Enviada em 24/08/2021

A internet conectou, de vários modos, as pessoas. Essa vinculação, sendo feita mediante captação de dados, possibilita a venda das informações dos usuários a malfeitores. Isso se evidencia com os cerca de 366 crimes cibernéticos que há por dia, no Brasil, segundo a associação SaferNet Brasil e o Ministério Público Federal. Partindo disso, os desafios a serem superados são a desinformação da população acerca do tema e a falta de uma legislação eficaz que preserve as informações das pessoas.

A princípio, vale ressaltar que uma pesquisa realizada pela Kaspersky Lab, uma empresa internacional de segurança virtual, mostrou que um terço da população brasileira não faz ideia de como proteger sua privacidade online.
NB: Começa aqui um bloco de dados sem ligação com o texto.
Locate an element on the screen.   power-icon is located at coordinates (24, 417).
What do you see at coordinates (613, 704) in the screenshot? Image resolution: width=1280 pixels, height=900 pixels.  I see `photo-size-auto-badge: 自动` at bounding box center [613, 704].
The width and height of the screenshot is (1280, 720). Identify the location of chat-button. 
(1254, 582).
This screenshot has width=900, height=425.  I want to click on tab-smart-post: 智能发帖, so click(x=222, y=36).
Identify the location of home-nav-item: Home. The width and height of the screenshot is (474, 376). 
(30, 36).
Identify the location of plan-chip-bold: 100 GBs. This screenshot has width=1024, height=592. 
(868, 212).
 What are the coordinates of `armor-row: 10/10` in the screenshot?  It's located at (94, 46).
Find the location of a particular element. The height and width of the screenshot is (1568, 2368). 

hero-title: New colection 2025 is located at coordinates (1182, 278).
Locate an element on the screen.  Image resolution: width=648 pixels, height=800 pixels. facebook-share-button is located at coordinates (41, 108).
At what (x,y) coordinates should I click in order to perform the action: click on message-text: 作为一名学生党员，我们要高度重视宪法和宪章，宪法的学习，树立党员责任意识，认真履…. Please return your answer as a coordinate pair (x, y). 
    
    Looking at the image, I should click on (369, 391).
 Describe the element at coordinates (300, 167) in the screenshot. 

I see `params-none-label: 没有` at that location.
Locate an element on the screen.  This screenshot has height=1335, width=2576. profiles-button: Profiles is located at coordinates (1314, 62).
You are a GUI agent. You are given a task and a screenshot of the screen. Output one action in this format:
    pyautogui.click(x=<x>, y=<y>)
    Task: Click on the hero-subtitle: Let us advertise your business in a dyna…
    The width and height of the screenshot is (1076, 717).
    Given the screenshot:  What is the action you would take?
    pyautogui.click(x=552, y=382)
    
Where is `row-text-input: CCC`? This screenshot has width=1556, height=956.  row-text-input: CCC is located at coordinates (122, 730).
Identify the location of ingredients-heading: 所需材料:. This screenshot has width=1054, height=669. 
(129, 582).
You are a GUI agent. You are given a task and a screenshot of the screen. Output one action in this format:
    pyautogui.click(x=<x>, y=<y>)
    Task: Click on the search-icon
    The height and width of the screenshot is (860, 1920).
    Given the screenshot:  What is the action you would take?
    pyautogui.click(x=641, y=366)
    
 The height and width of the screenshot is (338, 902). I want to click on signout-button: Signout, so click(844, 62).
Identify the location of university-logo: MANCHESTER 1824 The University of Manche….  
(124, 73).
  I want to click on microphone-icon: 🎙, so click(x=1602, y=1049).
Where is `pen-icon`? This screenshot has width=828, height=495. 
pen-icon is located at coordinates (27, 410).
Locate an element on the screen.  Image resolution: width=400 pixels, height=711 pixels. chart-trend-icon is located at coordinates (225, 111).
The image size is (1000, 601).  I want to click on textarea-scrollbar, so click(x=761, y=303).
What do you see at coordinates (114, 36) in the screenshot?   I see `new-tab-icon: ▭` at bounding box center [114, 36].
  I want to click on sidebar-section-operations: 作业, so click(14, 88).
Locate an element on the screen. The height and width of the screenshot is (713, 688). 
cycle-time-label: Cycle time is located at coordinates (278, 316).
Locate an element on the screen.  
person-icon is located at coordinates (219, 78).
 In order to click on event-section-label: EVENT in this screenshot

Esse perigoso cenário se mostra evidente com o acontecimento no qual os celulares de vários atores do governo sofreram invasões, em 2020 - e eles são quem, em tese, teria o maior número de recursos para o escudo de seus dados. Se parlamentares - que deveriam ter mais segurança - não estão conscientes quanto à necessidade da salvaguarda de suas informações, é de se esperar, lastimavelmente, que a maioria da população também não esteja.

Em segunda instância, o Brasil é o 2º país no infortunado ranking de crimes digitais, segundo Fernando Peres, advogado especialista em Direito Digital e Crimes Cibernéticos. Essa situação fez se desenvolver uma lei que regulamenta todas as diretrizes acerca da captação e tratamento de dados, a Lei Geral de Proteção de Dados (LGPD). Ela busca garantir a “privacidade e o livre desenvolvimento da personalidade da pessoa natural”, isso vai dar um alívio à vida particular das pessoas.

Portanto, para superar os desafios no combate aos crimes cibernéticos, as empresas que usam dados precisam se adequar à LGPD, modificando o tratamento que dá às informações, visando, assim, ter mais respeito e transparência para com seus clientes. Por outro lado, a parcela conscientizada do povo precisa informar outras pessoas, pelos meios digitais e/ou não, para que protejam seus dados de criminosos.